En été 1971, la terrasse du Provence était bondée, de ce public bon enfant, plus de vieux que de jeunes, qui aime s'attarder aux abords des gares routières, s'amusant des manœuvres rendues difficiles par l'étroitesse des couloirs, deux seulement, posés le long de l'ancien casino. Le marchand de journaux accrochait le regard avec les premiers numéros d'une presse considérée comme underground, dont je parlerai plus tard.


On ignorait que trente ans nous séparaient à peine des grandes foules (on écrit 70 000 personnes) qui s'entassaient aux fêtes que Darnand organisait en l'honneur de Pétain dans ce même casino aujourd'hui voué à la destruction, et sur cet emplacement, en 2000 on fait du skate.

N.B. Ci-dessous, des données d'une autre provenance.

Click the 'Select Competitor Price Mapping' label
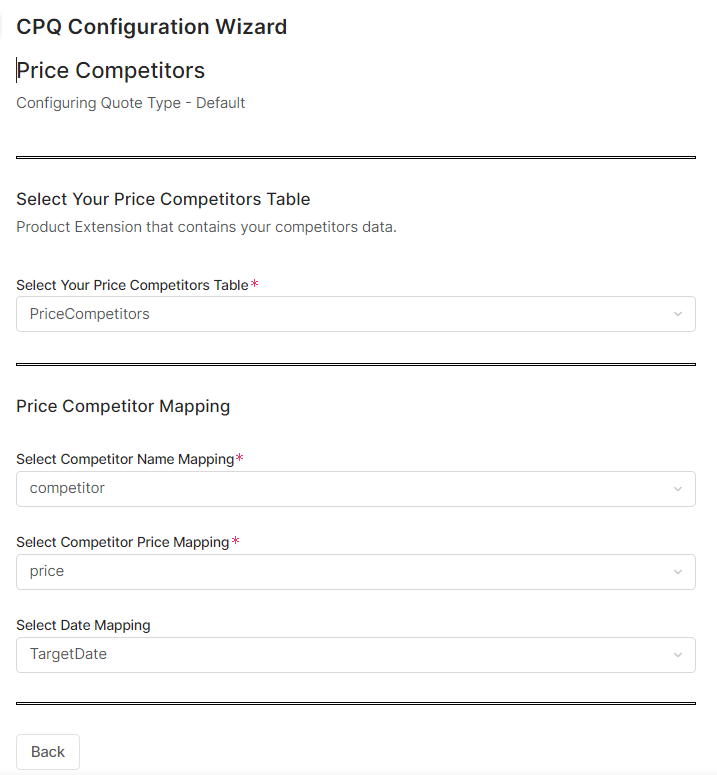717x775 pixels. pyautogui.click(x=122, y=542)
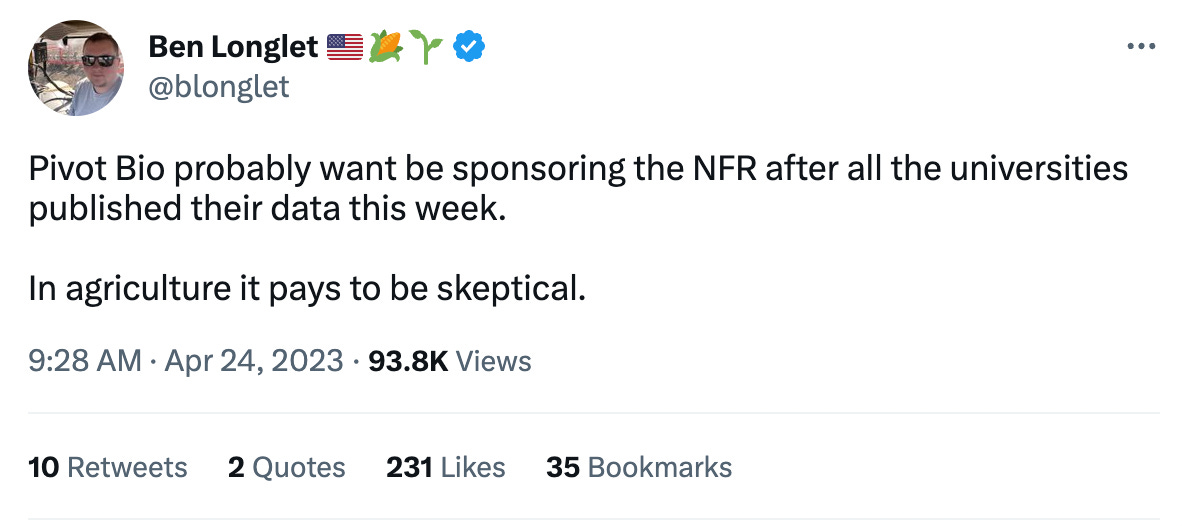
Task: Click the corn emoji in display name
Action: point(386,46)
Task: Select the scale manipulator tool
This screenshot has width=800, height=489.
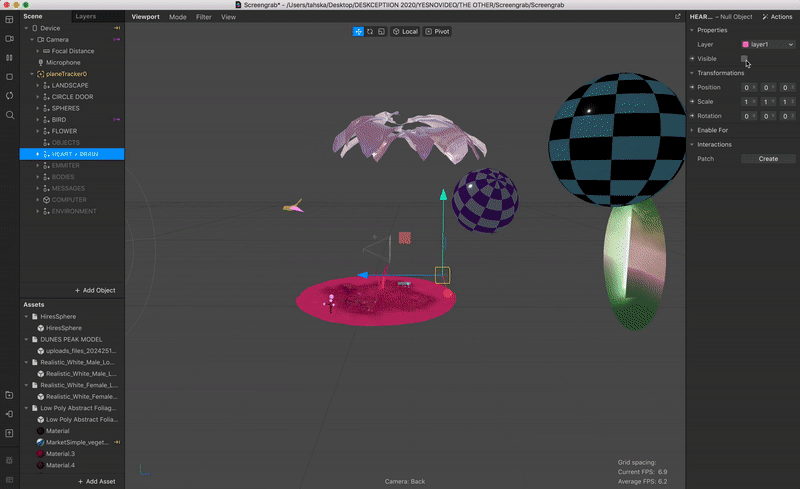Action: (x=381, y=32)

Dans les caves déjà condamnées du Provence, on préférait imaginer les spectacles que donnaient voici un an, les artistes locaux, Daniel Biga et le groupe Fluxus de Nice, et dont avaient eu raison quelques soupçons de trafics de drogue. Aujourd'hui, le Provence était un café un peu sale, avec ses banquettes bordeaux le long des miroirs, son bar et ses toilettes bien connues à cause des trous qui ajouraient subrepticement ses portes afin de laisser les indiscrets y coincer les femmes accroupies.

 


Nous étions au mois de juin, il faisait très beau et le dernier bus pour Cap Ferrat partirait bientôt.
La jeune femme qui cherchait du regard une chaise portait un ensemble tilleul, une longue jupe en biais et un boléro découvrant un peu de ses rondeurs. Deux jeunes hommes l'interpellèrent et lui offrirent une place entre eux. L'un était artiste et l'autre pas. Celui-ci avait du sang vietnamien, des yeux légèrement bridés sous ses lunettes. Ni beau ni laid. Brun, petit. Souriant. Moins que l'autre avec sa tignasse aux reflets rouges, élancé, élégant lorsqu'il avançait les bras hors d'un pull trop court. Des hommes différents, qui ne draguaient pas outrageusement, mais parlaient avec un ton de liberté hors du commun. Comme s'ils n'avaient aucune entrave. Partir, venir, inviter, refuser, voilà qui ne posait aucun problème. On les aurait dits déposés d'une planète étrangère; comme ça, en fin d'après-midi, à Nice, sans passé ni futur. De simples humains que rien d'humain ne laissait indifférents.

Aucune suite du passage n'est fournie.